2007年当時もものすごい勢いで経済発展を成し遂げています。
街自体が勢いよく発展し東京ですら見劣りする新しい綺麗で整備された街並みが、中国各地に出現しています。2000年以前のような内陸部の農村部をイメージしている方は多いと思いますが、現実は遥かに整備されて綺麗で新しい街並みが内陸部にもたくさん出現しています。
日本の地方とは比べようもないレベルとなっています。
その発展途上の中国は北京でのMichael氏の講義は、市場経済と正義です。
私は今福祉の仕事をしていますが、介護保険のサービスも市場原理を投入して競い合うことで生き残りをかけて質を高めることが制度設計されています。

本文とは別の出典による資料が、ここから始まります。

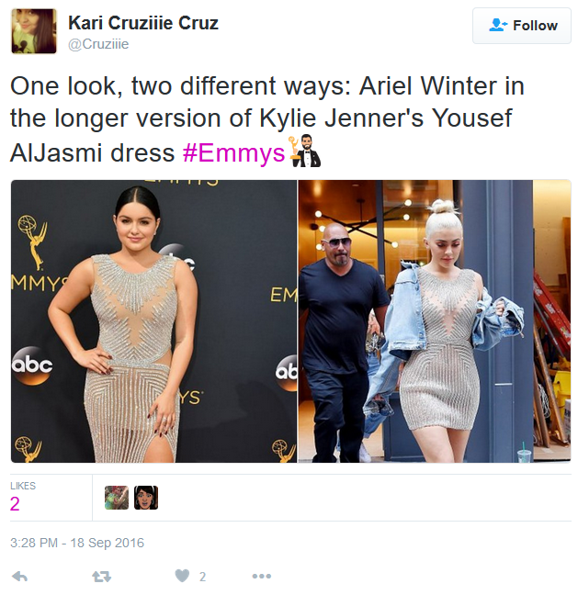The width and height of the screenshot is (578, 595).
Task: Click the heart like icon
Action: click(x=182, y=576)
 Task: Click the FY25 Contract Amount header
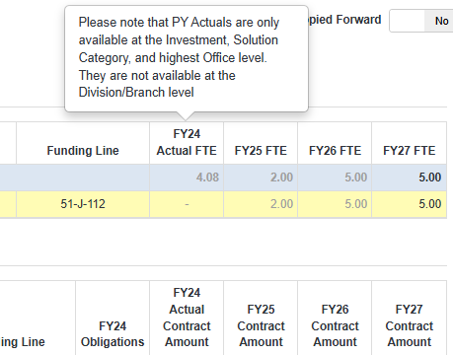(261, 325)
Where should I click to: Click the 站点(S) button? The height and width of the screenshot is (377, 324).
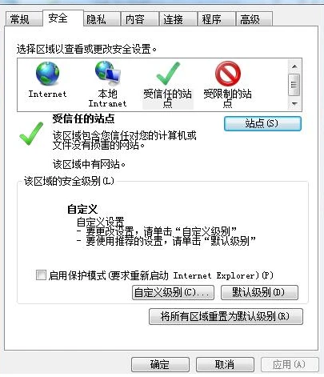click(x=262, y=123)
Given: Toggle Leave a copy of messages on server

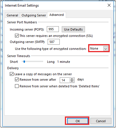Looking at the screenshot, I should (x=11, y=74).
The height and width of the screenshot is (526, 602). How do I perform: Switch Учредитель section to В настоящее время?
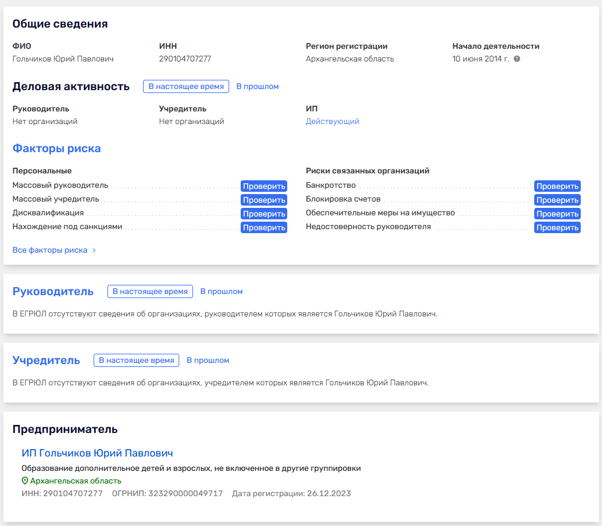click(136, 360)
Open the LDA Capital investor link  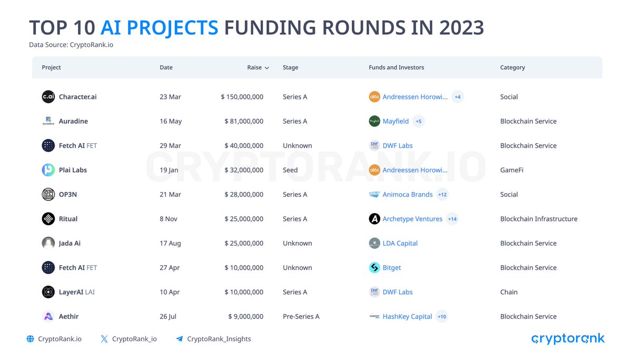point(400,243)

介護保険だけでなくありとあらゆる分野で市場原理を投入して社会を動かすように設計され私たちはその中で働き続けています。
中国も共産主義政権でありながら市場原理の投入で目覚ましい経済的発展をして市民の多くが生活の豊かさを享受できるようになってきました。
Michael氏の展開は、市場原理主義の良さを誰もが良いと感じているが、自由市場経済が何でも良いととらわれて何でも市場原理を投入していった為に、私たちが本来大切にしなければいけないものまでお金でなんでも買えてしまう事の問題点をあぶり出し、私たち市民が意見を出し合い そこで意見の対立があってもお互いの人間性を尊重しながら冷静に議論をして民主的な方向性を見出していく。そんな参加型の講義が展開されていきます。

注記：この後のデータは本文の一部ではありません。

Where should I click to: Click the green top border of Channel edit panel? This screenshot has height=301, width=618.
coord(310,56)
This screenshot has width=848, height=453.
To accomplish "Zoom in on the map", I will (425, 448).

まさに今の日本が失った大切なものを取り返す基本的なやり方がそこにあると感じさせるものでした。
雪が降って雪かきのスコップが必要になる
店主は値段を吊り上げて売っていいのか?
災害があり水道が寸断。水を高値で売るのは許されるのか?
需要と供給の原則からすれば 構わない
高値ならば市場原理が働き儲けたい人が遠方からでも水を運びたくさん供給される
では、医療を緊急に必要とする人がいるが貧乏
ちょっと風邪ひいてしんどい金持ちが高値で診療を優先して受けるのはいいのか?
みなさんどう思いますか?
先日の中国の旧正月に故郷へ帰る電車はなかなかチケットが取れないそうですが、ダフ屋が並んで金持ちはそれを買って電車に乗れるが貧乏だとチケットがとれず乗れない
この状況でも自由市場原理に任せて それは正義だと感じられますか?
Michael氏は言います。
お金によって 誰もが故郷に帰る権利を剥奪されてしまっていると
市場原理により勤労意欲を引き出す事は良い事?だと思われますよね?
では、オーストリアの実際にあったお話しの議論へ
ある小さな村で原発のゴミ処分場建設が検討されます。国内でのなかなか決まらない処分場建設用地に、村民は受け入れを半数以上が考えていたそうです。説明会で その後に村民に報酬を出すと伝えたそうです。
その結果、村民はどういう結論を出したと思いますか?
詳しく調査された結果が出ています。
答えは、ノーがたくさん増えたという事です。
つまり、村民は国民的課題として受け入れざるを得ないと考えていたが、一般市場経済の取り引きとして買収されるならノーだと。
何でもお金で解決すること
市場価値だけで判断することでは、本来の私たちの善き社会はありえない。
効率とGDPの吊り上げだけをすれば善き社会が来ると間違って思い始めていたことに気づかされます。
新型コロナウイルスの嵐が吹き荒れる今。
社会の再建に向けてパラダイム転換
すべき機会がやってきていると
ハーバード大学のMichael氏の講義を読みながら感じました。
JUSTICE
正義
決して市場原理をなんでも取り入れて判断しなくて良いわけではなく、私たち市民が意見の対立があってもお互いに尊重しながら議論していく事が大切だと改めて思います。